----- Records supplied

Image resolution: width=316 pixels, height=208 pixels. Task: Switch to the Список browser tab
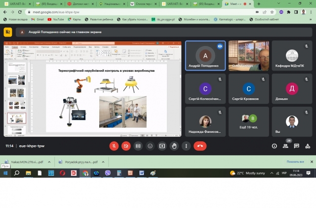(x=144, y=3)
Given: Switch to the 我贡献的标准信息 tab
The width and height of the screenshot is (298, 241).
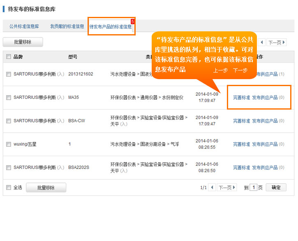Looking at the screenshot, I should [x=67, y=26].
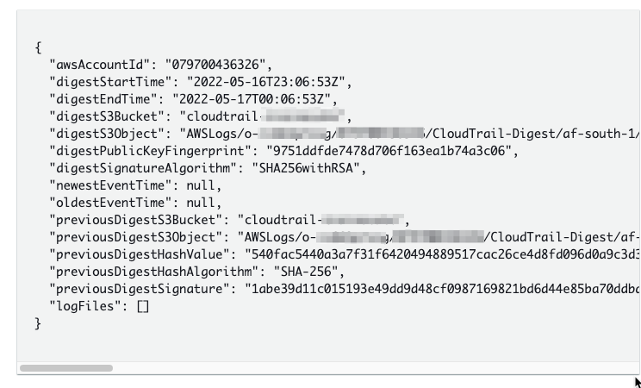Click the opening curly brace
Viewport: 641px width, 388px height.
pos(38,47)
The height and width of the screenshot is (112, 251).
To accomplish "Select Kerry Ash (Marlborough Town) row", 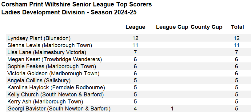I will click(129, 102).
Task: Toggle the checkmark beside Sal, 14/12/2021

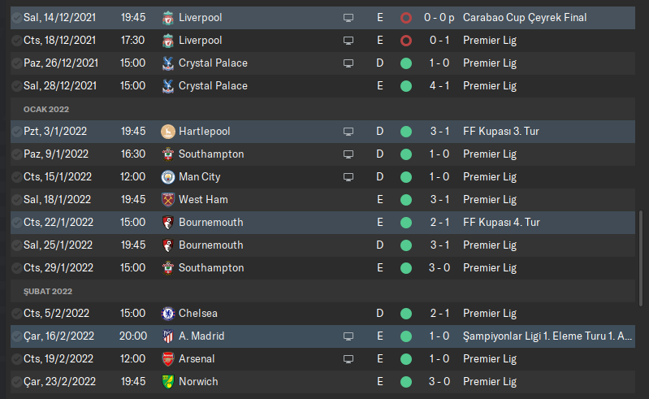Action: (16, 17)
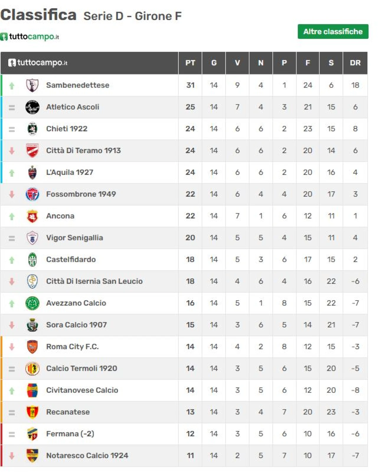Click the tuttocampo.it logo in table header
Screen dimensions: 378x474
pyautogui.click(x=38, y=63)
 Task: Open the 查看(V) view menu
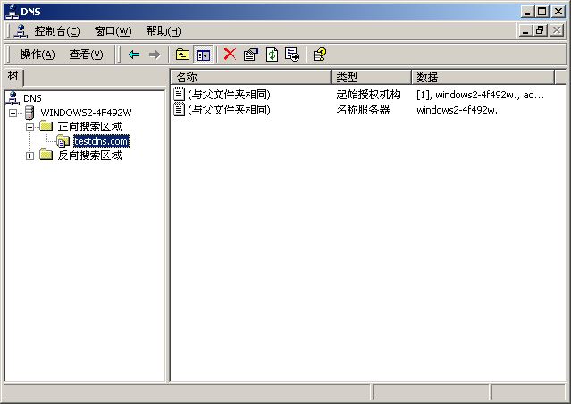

----------
----- Records supplied

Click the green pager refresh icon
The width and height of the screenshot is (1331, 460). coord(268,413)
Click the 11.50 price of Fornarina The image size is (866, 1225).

----------

Exercise objective. Each line above that falls between the line with "Image resolution: width=316" and the line with "Given: Switch to the 我贡献的标准信息 tab" should be printed exactly, together with those two lines, but the pictures should not.

Answer box.
Image resolution: width=316 pixels, height=208 pixels. Task: Switch to the Список browser tab
(x=144, y=3)
Given: Switch to the 我贡献的标准信息 tab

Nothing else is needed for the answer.